A ideia de que eu tenho que voltar dia sim, dia não aqui na clínica, como um carro tem de voltar a um posto de combustíveis para abastecer, me gera uma angustiante dependência. Se eu não quiser vir, a consequência é certa, ainda que não tão imediata: morte. Simples assim. Sabida assim.
Claro que, em alguns destes últimos 365 dias, rolou aquela deprê, é raro, mas rolou. Noutros rolou uma profunda culpa porque, por mais que eu nunca tenha cometido crime algum, fiz, como você, querido leitor, querida leitora, algumas m... na vida. Eu já disse, sou muito normal. Mas, no fim do dia, nem cura, nem respostas claras e objetivas às minhas solicitações me foram apresentadas pela Administração (pelo menos eu acho que não foram).
Tomado de alguma indignação pela mora de Deus, surgiu dentro de mim um raciocínio: ora, nesta altura do campeonato, o Administrador já recebeu minha solicitação.
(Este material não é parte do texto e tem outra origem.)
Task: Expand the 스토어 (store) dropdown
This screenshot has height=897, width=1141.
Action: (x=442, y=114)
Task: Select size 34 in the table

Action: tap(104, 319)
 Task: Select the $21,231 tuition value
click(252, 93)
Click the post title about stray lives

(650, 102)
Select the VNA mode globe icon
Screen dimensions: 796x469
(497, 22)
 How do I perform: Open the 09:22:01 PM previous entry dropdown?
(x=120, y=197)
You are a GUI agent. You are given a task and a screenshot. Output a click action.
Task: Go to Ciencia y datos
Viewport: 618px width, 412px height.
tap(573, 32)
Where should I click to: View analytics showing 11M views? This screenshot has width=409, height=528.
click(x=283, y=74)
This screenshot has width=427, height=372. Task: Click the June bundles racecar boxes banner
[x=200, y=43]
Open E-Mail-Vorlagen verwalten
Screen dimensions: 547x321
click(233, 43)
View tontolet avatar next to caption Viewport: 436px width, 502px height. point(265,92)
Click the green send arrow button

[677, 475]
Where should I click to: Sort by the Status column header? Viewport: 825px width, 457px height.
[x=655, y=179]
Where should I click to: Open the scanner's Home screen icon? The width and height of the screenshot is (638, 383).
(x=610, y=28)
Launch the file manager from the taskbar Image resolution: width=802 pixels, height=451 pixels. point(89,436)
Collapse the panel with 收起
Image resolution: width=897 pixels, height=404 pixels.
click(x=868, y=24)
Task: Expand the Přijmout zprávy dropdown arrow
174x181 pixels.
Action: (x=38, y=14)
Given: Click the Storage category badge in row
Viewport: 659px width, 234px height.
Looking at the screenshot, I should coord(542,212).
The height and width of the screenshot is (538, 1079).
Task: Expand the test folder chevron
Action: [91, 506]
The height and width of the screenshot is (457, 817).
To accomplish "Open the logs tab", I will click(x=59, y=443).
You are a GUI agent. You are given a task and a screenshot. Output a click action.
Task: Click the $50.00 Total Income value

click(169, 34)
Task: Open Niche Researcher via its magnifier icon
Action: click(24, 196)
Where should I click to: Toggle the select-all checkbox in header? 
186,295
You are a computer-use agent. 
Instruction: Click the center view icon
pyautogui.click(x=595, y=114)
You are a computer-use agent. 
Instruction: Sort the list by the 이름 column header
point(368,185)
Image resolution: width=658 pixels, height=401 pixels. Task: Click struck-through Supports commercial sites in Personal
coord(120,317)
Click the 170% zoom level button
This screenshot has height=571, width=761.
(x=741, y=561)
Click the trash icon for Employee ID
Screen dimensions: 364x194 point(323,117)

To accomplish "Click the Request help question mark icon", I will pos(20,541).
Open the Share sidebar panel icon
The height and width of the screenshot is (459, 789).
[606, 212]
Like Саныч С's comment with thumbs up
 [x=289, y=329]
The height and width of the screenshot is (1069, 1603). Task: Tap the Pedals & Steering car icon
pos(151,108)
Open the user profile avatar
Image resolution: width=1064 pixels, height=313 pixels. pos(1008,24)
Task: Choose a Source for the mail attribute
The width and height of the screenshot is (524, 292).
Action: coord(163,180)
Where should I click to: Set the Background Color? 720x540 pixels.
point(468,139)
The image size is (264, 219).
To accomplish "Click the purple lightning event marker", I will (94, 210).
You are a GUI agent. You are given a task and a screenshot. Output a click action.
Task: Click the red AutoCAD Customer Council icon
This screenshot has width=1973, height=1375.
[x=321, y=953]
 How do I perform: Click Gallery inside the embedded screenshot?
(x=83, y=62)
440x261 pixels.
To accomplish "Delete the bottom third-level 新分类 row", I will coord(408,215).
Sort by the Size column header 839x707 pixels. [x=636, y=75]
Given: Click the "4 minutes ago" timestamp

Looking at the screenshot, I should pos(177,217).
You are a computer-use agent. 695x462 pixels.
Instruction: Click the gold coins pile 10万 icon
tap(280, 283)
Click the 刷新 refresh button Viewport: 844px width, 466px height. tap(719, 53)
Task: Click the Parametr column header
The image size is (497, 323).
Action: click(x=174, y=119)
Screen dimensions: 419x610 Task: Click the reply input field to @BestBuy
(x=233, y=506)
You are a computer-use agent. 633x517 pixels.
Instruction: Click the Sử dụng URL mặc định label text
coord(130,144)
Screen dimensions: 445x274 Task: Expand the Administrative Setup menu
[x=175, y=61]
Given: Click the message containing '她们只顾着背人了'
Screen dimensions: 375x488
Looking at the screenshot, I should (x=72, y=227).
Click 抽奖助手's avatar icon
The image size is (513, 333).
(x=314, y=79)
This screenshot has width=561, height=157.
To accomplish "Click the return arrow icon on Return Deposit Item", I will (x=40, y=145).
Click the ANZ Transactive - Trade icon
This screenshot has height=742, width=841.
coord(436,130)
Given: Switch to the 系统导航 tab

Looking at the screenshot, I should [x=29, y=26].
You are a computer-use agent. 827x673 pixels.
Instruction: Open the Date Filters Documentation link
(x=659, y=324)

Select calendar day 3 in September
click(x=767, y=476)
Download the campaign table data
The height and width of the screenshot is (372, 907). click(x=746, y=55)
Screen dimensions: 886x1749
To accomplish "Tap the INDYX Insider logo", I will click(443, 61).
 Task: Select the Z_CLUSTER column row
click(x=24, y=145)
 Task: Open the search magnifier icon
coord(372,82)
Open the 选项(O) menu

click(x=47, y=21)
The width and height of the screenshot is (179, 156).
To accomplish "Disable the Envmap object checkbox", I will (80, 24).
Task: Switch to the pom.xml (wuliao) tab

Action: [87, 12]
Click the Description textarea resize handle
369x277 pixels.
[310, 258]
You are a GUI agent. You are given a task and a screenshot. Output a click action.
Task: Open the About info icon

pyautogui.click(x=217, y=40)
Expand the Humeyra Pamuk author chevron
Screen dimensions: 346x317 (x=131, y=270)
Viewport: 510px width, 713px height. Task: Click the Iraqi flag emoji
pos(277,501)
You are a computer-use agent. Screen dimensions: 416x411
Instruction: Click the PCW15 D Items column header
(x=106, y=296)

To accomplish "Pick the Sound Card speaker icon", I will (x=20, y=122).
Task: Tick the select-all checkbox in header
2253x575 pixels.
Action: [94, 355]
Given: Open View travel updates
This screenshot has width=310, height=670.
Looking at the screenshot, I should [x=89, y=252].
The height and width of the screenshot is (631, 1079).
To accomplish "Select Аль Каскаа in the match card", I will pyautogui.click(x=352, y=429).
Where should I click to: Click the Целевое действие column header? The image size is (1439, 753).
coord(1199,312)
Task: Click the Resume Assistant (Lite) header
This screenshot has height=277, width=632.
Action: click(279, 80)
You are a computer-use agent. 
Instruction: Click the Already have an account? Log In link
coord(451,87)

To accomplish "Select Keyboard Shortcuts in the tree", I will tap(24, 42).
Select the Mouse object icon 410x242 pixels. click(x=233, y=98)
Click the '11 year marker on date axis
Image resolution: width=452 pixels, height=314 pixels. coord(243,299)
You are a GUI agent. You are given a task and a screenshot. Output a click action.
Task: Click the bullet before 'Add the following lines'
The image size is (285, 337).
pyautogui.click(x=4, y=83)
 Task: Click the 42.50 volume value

Já tomou conhecimento dela, como haveria de ser diferente depois de tanta repetição? E, até onde me consta na consciência, negou-a.  Mas, pense comigo, se Ele, que fez o Universo e tudo que nele há, se Ele que é bom e cuida de mim melhor do que eu mesmo, ora... Ele deve saber o que está fazendo. Em outras palavras, as coisas estão assim e assim devem continuar (pelo menos por enquanto).
Sim, amigo leitor, amiga leitora, estou convicto de que o acaso não existe. Que o imponderável sobreveio à minha vida e eu, sem poder reagir, escorreguei e caí! Mas que, por outro lado,  minha visão de vida é limitada até ali 5 Km à frente. E que Ele, do alto de sua posição, enxerga 10Km, 100Km, 1.000 Km ou tantos quantos ele queira de forma que limitar-me o caminho, força-me a pegar uma curva foi Sua opção. Que nesta estrada que ora sigo terei a oportunidade de ver a "estrada da vida" sob uma ótica que eu, sozinho, jamais poderia ter. Uma ótica instrutiva que faz de mim um homem ainda melhor (menos pior?) do que sou. Um homem cujos valores foram e estão sendo aperfeiçoados. É uma versão power do: o que não mata, engorda. rs
Todos têm problemas, e todos querem resolver seus problemas. Mas e se os problemas forem oportunidades para uma mudança positiva? Se as dificuldades forem portais pelos quais, uma vez ultrapassados, nos apresentam uma chance de conhecer um por uma nova perspectiva, um novo ponto de vista de enxergar as coisas?
Foi assim que eu fiz, é assim que eu tenho feito: enxergar as coisas sob um novo ângulo. Enxergar-me de um novo ângulo. Enxergar a parte do copo cheia, saca? E assim, tenho seguido em frente...
Permita-me uma provocação: e você e seus problemas, como os têm enxergado?